Foto: Divulgação/PMG

Com toda a apreensão que se tem em relação à pandemia, quando nos deparamos com histórias de superação, renovamos nossa fé e esperança. A história de um casal que venceu a Covid-19 foi relatada pela Prefeitura, esta semana, e nos convida a refletir:

A vida, muitas vezes, é feita de clichês. A pandemia fez com que parássemos para pensar o quão frágil somos e, principalmente, aqueles que amamos. Quando pensamos que nossos filhos, pais, irmãos e outras tantas pessoas queridas que temos na vida correm risco, nos damos conta que é preciso comemorar cada dia como se fosse único. Foi com esse misto de sentimentos, com uma grande dose de felicidade e alívio, que a orientadora social Silvia Andrade foi buscar a sua mãe, Cleni Pinto de Andrade, 66 anos, e o seu pai, Antônio Alves de Andrade, 72 anos, na porta do Pronto Atendimento Municipal (PAM) 24 horas. Sorridentes, com cartazes com a frase “Eu venci a Covid”, os dois foram pra casa e esperam a tão sonhada vacina.

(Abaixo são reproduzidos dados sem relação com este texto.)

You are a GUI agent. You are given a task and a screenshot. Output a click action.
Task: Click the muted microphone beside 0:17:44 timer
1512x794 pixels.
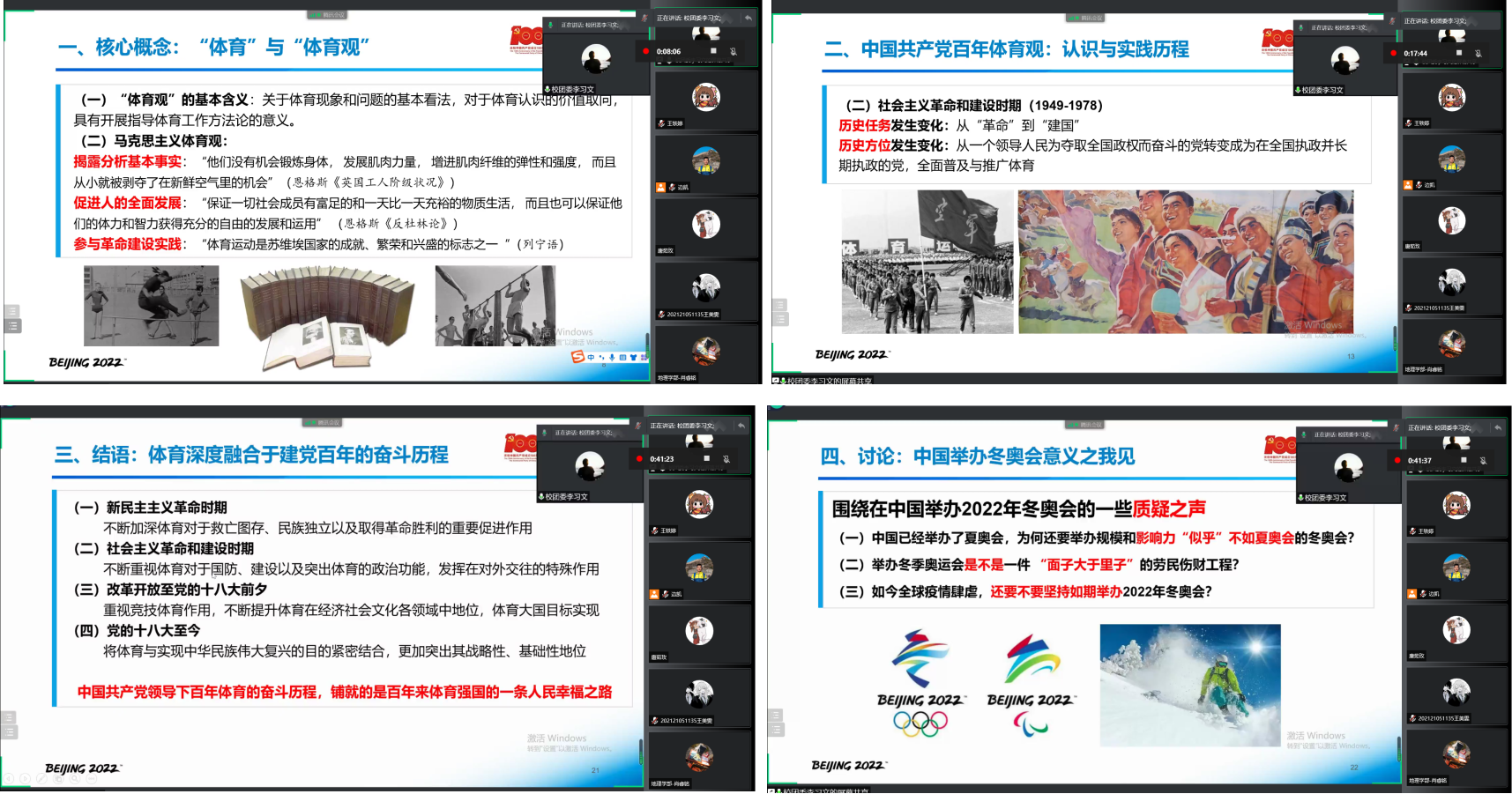pos(1478,54)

Silvia lembra que os pais começaram a apresentar os sintomas no dia 22 de fevereiro. A filha, então, levou o casal até a Unidade Básica de Saúde (UBS) São Judas Tadeu, nas proximidades de suas residências. “O pai tinha dor de cabeça e cansaço e a mãe, dor nas pernas e febre. Ele não tem comorbidades, mas ela é cardiopata e estava com água no pulmão, antes da Covid, por complicações no coração. Então, quando pensei que poderiam estar infectados, procurei atendimento o mais rápido possível”, contou Silvia.

Ela ainda lembra que os dois foram medicados, fizeram os testes e receberam a orientação de que, caso houvesse a piora no quadro, que retornassem à unidade. “Eles foram muito bem atendidos na UBS São Judas Tadeu, tanto que, quando retornamos e o quadro realmente estava mais grave, logo foram transferidos para a UPA da 74 (Unidade de Pronto Atendimento Abílio Alves dos Santos) e, de lá, um dia depois, para o PAM”, disse a filha.

Silvia revela que, ao ver os pais em sofrimento e com falta de ar, por muitas vezes, duvidou que eles retornassem para casa. “A minha mãe já está em casa e o meu pai tendo alta médica hoje é um milagre. Tenho só gratidão a Deus e aos profissionais que cuidaram deles com toda dedicação e carinho. E para aqueles que têm alguém que amam ainda sob cuidados, digo que tenham fé e acreditem em todos os profissionais de saúde, que estão dando seu máximo para cuidar dos nossos entes queridos. Tudo vai dar certo”, afirma, confiante, a orientadora social.